Taken as a whole, respondent's infractions demonstrate a troubling pattern of deception toward multiple parties, as in Paul. For the totality of respondent's conduct, we determine that a three-month suspension is appropriate. The passage of time, the absence of a disciplinary history in respondent's lengthy career, and his public service and charitable activities do not justify anything less than a suspension, given his demonstrated disregard for the truth.
Member Gallipoli did not participate.
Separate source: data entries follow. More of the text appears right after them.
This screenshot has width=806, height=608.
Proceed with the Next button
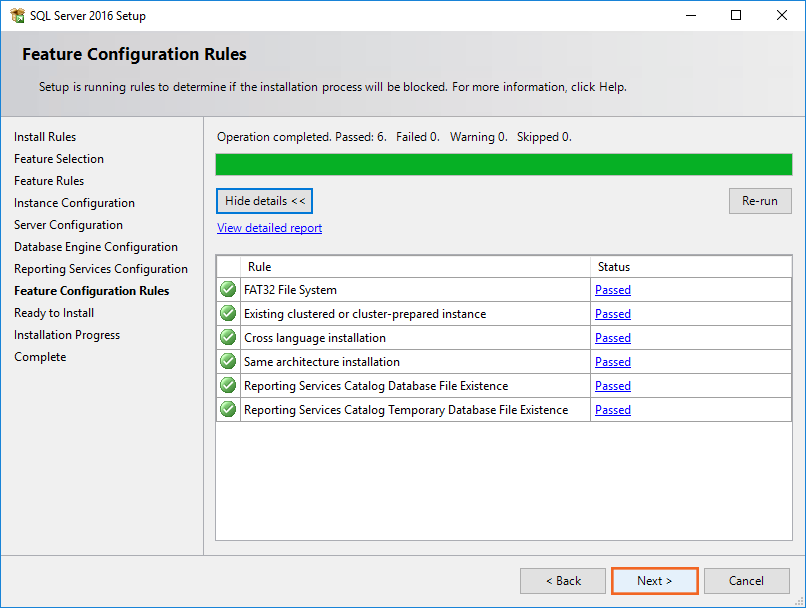coord(654,581)
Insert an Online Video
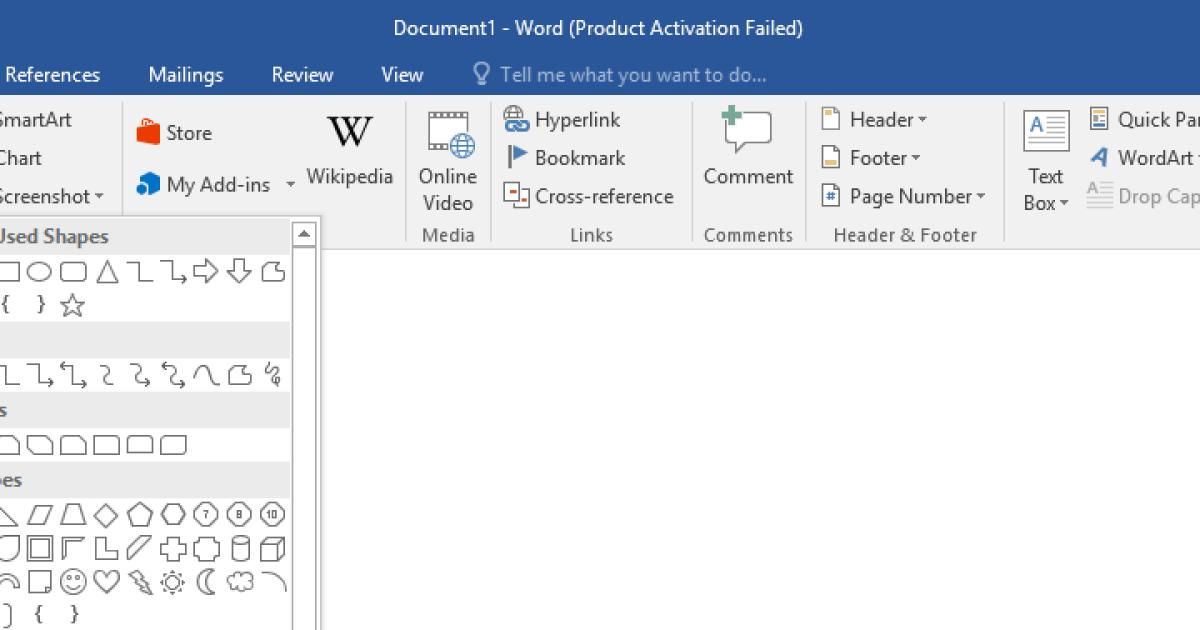Image resolution: width=1200 pixels, height=630 pixels. 447,162
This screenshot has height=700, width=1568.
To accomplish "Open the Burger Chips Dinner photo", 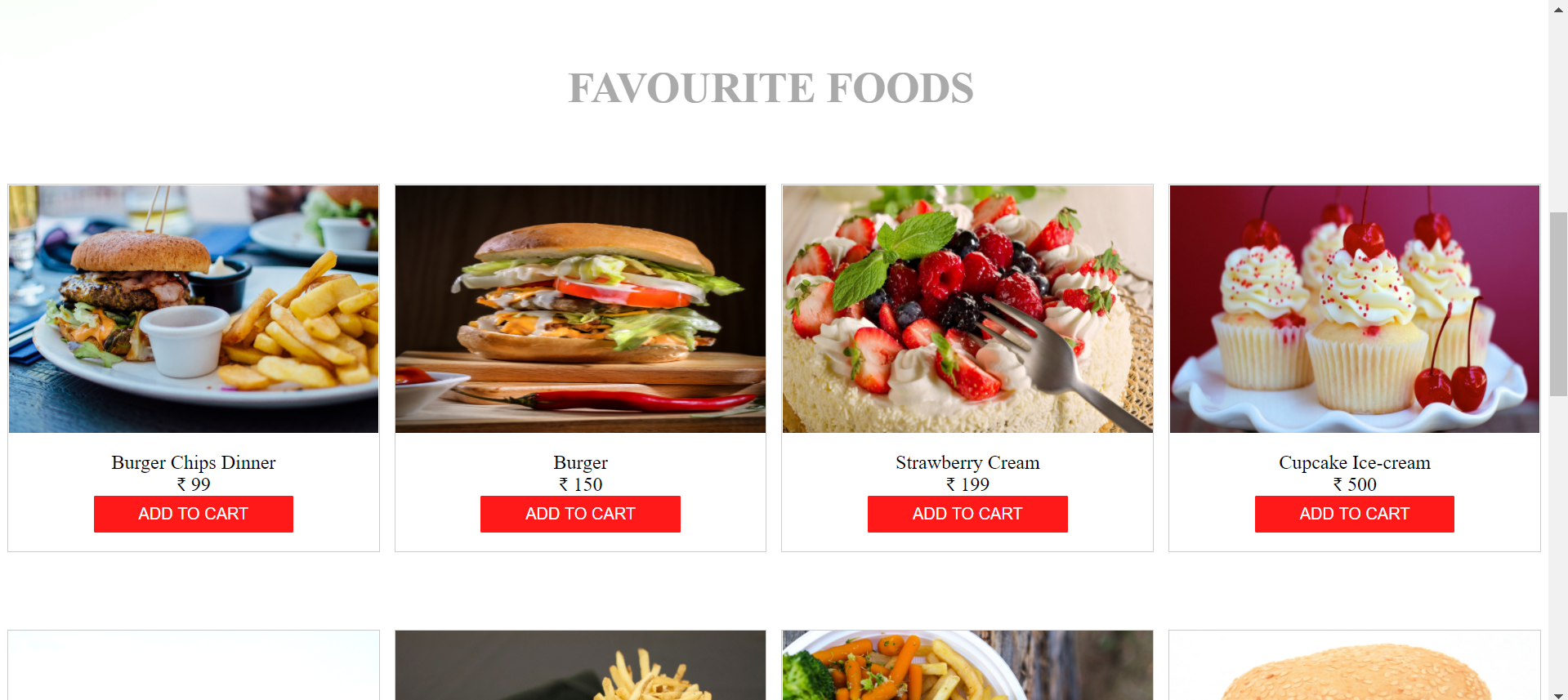I will point(194,309).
Members Hoberman and Singer abstained.
We further determine to require respondent to reimburse the Disciplinary Oversight Committee for administrative costs and actual expenses incurred in the prosecution of this matter, as provided in R. 1:20-17.
Disciplinary Review Board
Bonnie C. Frost, Chair
By: /s/_________
Ellen A. Brodsky
Chief Counsel
D-7 September Term 2014
074953
ORDER
The Disciplinary Review Board having filed with the Court its decision in DRB 14-067, concluding that GEORGE J. OTLOWSKI, JR., of PERTH AMBOY, who was admitted to the bar of this State in 1968, should be suspended from the practice of law for a period of three months for violating RPC 8.1(a) (false statement of material fact in connection with a disciplinary matter), and RPC 8.4(c)(conduct involving dishonesty, fraud, deceit or misrepresentation);
And the Court this date having granted respondent's petition for review in respect of DRB 14-067, and having determined that a censure is the appropriate quantum of discipline for respondent's unethical conduct;
And good cause appearing;
It is ORDERED that GEORGE J. OTLOWSKI, JR., is hereby censured; and it is further
ORDERED that the entire record of this matter be made a permanent part of respondent's file as an attorney at law of this State; and it is further
ORDERED that respondent reimburse the Disciplinary Oversight Committee for appropriate administrative costs and actual expenses incurred in the prosecution of this matter, as provided in Rule 1:20-17.
WITNESS, the Honorable Stuart Rabner, Chief Justice, at Trenton, this 13th day of January, 2015.